The trial court here concluded that defendant’s complaints regarding his attorney set forth in the writ petition stemmed from disgruntlement with the verdict, a result we note that is supported by ample evidence, and did not create an actual conflict with regard to counsel’s continued representation of defendant during posttrial proceedings. This finding is entirely reasonable. There is no indication in the record that defense counsel’s representation of defendant at trial was prejudicially deficient; nothing contradicts the court’s implicit conclusion that the writ petition was frivolous. Exhibiting shrewd common sense, the trial court cogently explained, "There’s always questions about trial strategy and every losing defendant would be in the same position to immediately have attorney appointed to cross-check and second guess trial attorney’s performance in a losing trial."

Contrary to defendant’s representation on appeal, there is no evidence in the record showing that defense counsel did not file a motion for new trial because of the pending writ petition. Likewise, there is no record support for defendant’s assertion that defense counsel was "obviously bitter and fearful of [defendant’s] seeking review of her ineffectiveness and his complaints." To the contrary, defense counsel unequivocally informed the court that she was willing to continue representing defendant "if the Court wants me to." Subsequent to this hearing, defense counsel filed and argued a motion to strike defendant’s prior convictions and ably represented him at sentencing.

For these reasons, we conclude that the motion to withdraw was properly denied; abuse of discretion has not been shown. (People v. Horton, supra, 11 Cal.4th at pp. 1104-1107; see also People v. Carr (1972) 8 Cal.3d 287, 299; Ng v. Superior Court (1997) 52 Cal.App.4th 1010, 1021-1023.)

*IV. The trial court was not obligated to interpret defendant’s in propria persona motions for new trial as Marsden motions.

During June and July of 1997 defendant peppered the court with numerous in propria persona motions/requests seeking a free trial transcript and a new trial. Two of the motions for new trial were filed after the court denied the motion to withdraw. As defendant was represented by counsel, the trial court properly refused to respond to these motions/requests. (People v. Mattson (1959) 51 Cal.2d 777, 787, fn. 3; People v. Brown (1986) 179 Cal.App.3d 207, 214-215.)
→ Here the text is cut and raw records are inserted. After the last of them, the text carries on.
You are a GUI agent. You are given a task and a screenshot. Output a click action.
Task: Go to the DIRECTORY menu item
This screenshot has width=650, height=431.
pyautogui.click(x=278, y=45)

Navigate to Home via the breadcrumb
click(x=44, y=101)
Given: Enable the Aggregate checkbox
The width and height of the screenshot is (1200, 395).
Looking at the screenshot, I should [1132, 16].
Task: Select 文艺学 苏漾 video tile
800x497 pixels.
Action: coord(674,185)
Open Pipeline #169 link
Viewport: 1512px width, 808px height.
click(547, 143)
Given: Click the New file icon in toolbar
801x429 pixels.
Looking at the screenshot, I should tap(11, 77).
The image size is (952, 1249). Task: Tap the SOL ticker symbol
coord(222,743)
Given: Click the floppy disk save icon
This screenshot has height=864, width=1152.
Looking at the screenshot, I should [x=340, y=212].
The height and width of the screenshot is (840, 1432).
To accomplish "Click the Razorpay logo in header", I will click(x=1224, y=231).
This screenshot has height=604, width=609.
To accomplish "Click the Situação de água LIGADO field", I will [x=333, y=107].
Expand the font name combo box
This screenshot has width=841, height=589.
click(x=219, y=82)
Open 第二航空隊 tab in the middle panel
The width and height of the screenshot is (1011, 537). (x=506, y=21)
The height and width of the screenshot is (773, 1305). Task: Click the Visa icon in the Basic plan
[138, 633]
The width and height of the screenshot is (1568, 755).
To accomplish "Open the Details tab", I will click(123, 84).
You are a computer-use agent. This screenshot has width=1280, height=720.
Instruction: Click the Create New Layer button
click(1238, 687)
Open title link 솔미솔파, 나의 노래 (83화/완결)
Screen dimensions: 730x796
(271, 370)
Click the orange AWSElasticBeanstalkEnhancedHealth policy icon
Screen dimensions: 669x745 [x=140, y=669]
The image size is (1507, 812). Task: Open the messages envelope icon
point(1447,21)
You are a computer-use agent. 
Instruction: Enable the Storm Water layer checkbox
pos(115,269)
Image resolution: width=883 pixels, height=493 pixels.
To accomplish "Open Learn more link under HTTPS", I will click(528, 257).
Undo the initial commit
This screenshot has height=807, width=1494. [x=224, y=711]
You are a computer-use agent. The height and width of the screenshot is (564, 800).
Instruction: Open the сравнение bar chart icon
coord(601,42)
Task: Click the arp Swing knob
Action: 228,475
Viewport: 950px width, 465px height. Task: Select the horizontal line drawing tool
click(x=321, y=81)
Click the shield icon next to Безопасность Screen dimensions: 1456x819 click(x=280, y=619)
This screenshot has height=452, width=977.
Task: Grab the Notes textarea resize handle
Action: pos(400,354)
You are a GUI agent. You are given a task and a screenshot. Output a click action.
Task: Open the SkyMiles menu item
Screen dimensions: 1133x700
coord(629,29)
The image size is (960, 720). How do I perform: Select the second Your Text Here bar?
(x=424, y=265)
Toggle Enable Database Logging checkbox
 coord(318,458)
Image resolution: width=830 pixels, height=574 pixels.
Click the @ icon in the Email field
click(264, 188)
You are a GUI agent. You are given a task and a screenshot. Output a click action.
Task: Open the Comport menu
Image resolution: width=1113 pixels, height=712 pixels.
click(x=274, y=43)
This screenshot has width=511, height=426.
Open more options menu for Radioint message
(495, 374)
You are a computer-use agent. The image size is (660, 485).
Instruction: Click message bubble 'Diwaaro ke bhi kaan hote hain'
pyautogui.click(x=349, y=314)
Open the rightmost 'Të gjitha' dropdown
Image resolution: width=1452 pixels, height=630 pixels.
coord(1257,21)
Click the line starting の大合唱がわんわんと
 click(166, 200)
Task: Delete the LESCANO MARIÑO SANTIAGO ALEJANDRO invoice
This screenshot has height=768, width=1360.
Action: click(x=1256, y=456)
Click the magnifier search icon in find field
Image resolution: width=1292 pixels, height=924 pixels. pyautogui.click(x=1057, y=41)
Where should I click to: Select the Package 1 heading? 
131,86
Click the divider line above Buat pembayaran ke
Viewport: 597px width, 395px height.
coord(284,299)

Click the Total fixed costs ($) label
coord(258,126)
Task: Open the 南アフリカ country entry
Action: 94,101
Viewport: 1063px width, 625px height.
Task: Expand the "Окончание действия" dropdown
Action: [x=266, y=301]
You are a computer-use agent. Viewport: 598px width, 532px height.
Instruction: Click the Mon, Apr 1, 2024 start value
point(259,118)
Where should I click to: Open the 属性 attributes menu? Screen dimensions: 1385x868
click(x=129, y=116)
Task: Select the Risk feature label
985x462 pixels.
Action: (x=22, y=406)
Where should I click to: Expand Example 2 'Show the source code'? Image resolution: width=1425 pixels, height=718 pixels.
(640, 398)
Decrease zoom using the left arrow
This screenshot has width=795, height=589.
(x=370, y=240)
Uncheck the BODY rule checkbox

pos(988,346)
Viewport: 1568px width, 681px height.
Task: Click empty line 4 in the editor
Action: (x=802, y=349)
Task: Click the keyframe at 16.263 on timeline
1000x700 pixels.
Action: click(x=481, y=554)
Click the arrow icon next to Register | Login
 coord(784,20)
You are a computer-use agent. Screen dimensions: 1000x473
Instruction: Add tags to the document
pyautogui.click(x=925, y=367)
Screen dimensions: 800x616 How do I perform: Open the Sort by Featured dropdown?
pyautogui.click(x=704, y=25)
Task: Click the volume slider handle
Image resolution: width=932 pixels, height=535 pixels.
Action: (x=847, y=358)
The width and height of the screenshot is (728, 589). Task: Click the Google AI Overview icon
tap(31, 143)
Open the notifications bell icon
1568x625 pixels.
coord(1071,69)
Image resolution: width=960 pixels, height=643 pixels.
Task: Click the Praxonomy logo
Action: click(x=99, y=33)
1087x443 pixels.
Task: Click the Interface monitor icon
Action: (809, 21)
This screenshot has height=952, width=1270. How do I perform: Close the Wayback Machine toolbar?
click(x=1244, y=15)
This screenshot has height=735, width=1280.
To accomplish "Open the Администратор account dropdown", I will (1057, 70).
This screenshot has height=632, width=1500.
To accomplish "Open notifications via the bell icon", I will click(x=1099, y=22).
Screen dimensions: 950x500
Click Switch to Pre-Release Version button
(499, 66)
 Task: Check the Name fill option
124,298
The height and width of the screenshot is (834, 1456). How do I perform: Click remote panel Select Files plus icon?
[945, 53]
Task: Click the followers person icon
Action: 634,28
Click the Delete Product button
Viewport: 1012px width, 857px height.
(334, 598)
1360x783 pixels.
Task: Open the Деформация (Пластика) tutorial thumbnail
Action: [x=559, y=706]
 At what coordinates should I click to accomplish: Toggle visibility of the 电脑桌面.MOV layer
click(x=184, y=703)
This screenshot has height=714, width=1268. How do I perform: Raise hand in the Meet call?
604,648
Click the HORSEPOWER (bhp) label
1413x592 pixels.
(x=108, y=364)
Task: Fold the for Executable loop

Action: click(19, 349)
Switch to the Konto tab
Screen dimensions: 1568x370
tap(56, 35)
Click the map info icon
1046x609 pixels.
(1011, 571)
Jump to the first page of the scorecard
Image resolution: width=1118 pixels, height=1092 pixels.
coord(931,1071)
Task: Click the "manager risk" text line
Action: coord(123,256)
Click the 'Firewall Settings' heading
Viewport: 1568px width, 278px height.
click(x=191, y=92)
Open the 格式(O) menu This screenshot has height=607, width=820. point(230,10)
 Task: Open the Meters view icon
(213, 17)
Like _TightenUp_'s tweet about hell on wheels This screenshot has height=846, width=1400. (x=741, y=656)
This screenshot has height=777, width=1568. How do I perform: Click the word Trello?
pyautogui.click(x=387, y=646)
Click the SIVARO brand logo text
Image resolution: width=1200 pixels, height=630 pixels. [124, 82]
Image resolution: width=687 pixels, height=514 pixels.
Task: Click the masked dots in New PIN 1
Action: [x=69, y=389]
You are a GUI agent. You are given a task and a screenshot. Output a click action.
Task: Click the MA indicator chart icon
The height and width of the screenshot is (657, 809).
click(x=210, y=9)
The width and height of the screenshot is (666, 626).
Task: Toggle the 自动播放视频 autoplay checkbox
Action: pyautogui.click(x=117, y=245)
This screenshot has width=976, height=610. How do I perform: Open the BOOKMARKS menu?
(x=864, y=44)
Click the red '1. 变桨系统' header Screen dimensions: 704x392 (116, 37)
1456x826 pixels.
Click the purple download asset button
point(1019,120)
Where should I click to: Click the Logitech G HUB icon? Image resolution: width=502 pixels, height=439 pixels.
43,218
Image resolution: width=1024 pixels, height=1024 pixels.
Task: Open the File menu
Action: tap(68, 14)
On appeal, defendant contends that because defendant complained in these motions about his defense attorney’s effectiveness at trial and referenced "conflicts" with her, the trial court was obligated to inquire of the defendant whether he wished to have another attorney appointed to represent him and if so, to conduct a Marsden hearing. We find the argument ludicrous. Defendant sought a new trial because he was not timely arraigned, there had been juror and prosecutorial misconduct, the evidence was insufficient to sustain the verdicts and he had discovered new and material evidence. In connection with his claim of juror misconduct, defendant sought release of personal juror identifying information. In none of the motions did defendant ask the court to relieve defense counsel and either appoint alternative counsel or permit self-representation; defendant did not reference either Marsden or Faretta. The trial court was not obligated to even consider defendant’s in propria motions, much less to divine the hidden agenda proposed on appeal and act thereon sua sponte.

DISPOSITION

The judgment is affirmed.

 

 

__________________________, Buckley, J.

WE CONCUR:

 

 

___________________________, Ardaiz, P.J.

 

 

___________________________, Vartabedian, J.